Marshall has taken his study of performance internationally to Malawi, Africa, where he had the opportunity to demonstrate global health promotion through the use of theatre.
“I worked in rural communities to help prevent the spread of Malaria and HIV,” he says. “For me this field study was about having a cultural exchange, as well as gaining first-hand experience in facilitation, something I hope to take me with as I venture into using theatre in community development.”
The arts, Marshall says, facilitate social change — something he is particularly excited to be part of.
“As artists, it is our job to create content that helps people see things in a new perspective, to raise awareness and teach empathy. This is done by helping people feel in every sense of the word,” he says. “Theatre, and art in general, can help people understand each other and the world around us in a significant way. Through theatre we can learn what it means to be human.”

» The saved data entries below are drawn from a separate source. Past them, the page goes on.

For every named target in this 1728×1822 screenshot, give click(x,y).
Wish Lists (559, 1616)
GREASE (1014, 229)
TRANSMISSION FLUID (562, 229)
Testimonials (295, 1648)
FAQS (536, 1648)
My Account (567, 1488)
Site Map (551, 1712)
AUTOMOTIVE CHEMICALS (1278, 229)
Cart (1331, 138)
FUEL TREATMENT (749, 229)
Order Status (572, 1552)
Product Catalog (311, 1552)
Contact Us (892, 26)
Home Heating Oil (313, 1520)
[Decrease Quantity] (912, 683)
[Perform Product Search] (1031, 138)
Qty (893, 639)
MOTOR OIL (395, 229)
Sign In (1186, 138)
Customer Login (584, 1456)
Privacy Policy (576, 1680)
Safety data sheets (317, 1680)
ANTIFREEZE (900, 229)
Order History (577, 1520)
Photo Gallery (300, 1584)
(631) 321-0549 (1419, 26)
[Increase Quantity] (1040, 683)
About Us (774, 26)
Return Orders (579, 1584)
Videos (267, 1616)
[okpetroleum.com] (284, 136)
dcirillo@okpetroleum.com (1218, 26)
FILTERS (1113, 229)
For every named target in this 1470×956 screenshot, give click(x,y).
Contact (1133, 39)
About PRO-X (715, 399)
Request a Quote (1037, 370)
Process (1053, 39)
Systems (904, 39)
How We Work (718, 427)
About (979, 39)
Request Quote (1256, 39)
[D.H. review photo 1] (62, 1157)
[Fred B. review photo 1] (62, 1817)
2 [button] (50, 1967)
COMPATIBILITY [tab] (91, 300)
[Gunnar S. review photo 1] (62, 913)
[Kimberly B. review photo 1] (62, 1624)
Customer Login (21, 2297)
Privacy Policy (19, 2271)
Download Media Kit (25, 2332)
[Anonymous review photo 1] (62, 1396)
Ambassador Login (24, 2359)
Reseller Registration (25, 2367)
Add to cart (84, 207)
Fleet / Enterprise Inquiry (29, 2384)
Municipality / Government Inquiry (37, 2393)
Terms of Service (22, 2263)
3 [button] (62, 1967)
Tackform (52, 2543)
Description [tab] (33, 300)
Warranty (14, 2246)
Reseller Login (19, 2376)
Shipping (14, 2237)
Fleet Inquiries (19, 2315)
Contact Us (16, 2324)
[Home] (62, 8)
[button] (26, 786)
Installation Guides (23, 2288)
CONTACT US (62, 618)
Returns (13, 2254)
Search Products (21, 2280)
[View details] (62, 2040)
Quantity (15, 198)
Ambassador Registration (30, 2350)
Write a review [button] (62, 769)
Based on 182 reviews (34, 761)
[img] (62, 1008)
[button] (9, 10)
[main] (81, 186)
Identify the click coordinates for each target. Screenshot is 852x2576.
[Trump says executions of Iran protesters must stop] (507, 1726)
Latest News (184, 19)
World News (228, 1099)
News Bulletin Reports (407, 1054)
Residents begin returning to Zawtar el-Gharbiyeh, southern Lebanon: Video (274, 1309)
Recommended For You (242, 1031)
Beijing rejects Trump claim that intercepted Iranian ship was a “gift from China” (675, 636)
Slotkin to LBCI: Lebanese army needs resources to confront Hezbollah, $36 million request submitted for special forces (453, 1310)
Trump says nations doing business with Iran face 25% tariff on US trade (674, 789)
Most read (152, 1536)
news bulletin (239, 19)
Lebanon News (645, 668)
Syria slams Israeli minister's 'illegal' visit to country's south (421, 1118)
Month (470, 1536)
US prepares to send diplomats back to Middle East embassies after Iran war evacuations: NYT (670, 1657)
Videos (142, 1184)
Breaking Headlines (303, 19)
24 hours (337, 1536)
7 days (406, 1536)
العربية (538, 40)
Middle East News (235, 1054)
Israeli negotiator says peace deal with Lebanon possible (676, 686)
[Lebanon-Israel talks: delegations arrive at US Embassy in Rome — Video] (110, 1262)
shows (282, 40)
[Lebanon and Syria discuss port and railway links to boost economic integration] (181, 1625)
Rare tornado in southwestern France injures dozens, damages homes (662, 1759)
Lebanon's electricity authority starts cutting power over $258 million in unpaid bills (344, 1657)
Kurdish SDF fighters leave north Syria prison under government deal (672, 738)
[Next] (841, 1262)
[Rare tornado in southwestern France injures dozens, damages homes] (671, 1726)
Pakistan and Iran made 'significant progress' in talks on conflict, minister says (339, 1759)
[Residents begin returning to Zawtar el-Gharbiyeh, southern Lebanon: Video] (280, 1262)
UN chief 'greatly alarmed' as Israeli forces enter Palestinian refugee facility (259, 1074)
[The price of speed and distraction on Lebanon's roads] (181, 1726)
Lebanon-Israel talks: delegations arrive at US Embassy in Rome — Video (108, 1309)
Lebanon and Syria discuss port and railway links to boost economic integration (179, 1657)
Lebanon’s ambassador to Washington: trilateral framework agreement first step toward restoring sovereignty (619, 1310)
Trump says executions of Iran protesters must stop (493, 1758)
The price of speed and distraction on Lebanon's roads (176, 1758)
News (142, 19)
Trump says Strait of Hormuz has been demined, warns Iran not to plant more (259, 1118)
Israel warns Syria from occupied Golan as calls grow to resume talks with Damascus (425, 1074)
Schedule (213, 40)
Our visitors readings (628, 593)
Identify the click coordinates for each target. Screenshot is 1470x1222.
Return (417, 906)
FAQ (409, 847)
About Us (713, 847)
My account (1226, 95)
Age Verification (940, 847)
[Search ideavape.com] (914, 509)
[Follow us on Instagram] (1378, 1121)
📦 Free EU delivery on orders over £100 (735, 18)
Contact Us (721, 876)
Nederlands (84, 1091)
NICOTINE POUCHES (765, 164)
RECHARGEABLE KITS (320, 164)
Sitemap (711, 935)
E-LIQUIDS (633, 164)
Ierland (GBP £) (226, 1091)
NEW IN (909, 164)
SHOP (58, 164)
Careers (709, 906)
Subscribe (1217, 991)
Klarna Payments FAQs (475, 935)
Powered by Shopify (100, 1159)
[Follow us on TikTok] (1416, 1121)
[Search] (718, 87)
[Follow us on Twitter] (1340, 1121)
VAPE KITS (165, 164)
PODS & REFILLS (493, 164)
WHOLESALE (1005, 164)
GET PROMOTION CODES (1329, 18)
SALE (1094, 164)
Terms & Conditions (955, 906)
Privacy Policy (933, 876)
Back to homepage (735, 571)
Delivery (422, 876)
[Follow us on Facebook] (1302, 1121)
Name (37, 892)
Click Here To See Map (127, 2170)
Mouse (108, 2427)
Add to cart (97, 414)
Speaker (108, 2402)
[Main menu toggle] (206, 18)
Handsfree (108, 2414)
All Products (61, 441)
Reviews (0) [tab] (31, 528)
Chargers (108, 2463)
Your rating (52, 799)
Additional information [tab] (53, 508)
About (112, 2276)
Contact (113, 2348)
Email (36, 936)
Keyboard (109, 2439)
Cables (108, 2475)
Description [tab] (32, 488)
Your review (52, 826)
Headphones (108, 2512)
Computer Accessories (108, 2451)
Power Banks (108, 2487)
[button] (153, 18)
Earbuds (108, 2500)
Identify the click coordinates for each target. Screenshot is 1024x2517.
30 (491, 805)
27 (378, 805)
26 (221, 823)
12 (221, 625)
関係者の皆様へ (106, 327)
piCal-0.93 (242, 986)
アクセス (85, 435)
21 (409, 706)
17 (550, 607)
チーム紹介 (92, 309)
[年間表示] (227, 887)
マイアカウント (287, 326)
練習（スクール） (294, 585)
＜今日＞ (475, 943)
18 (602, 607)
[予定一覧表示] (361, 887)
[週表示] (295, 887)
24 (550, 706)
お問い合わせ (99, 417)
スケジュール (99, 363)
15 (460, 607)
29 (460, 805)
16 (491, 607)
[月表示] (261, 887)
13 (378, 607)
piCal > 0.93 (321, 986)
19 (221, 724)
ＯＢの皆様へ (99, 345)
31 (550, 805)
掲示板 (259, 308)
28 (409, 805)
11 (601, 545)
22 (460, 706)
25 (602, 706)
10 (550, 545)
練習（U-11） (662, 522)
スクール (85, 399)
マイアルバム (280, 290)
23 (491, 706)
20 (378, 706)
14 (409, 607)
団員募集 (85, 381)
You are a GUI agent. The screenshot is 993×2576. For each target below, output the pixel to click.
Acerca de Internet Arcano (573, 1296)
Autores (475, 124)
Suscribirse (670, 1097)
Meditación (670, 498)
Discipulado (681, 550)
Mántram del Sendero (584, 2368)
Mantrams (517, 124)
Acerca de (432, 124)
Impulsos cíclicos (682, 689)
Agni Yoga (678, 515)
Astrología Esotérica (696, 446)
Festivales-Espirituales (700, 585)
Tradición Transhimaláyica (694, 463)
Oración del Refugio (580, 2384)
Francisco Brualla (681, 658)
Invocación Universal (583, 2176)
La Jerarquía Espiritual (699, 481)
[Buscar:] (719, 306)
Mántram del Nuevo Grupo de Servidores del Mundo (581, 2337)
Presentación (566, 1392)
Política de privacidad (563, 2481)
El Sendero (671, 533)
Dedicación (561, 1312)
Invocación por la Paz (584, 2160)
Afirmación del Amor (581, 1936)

Reflecting on his time at uLethbridge, he says:
“For me, theatre is about a group of people coming together to achieve a desired goal. It is about laying foundations of understanding. It is also a part of a greater knowledge sharing paradigm. My appreciation for knowledge sharing stems from my own Blackfoot culture, in which concepts such as storytelling are considered valuable gifts. In this way, I consider each of the teachings I have received from my professors here at the University to be gifts that I will take with me as I embark on my own creative journey.”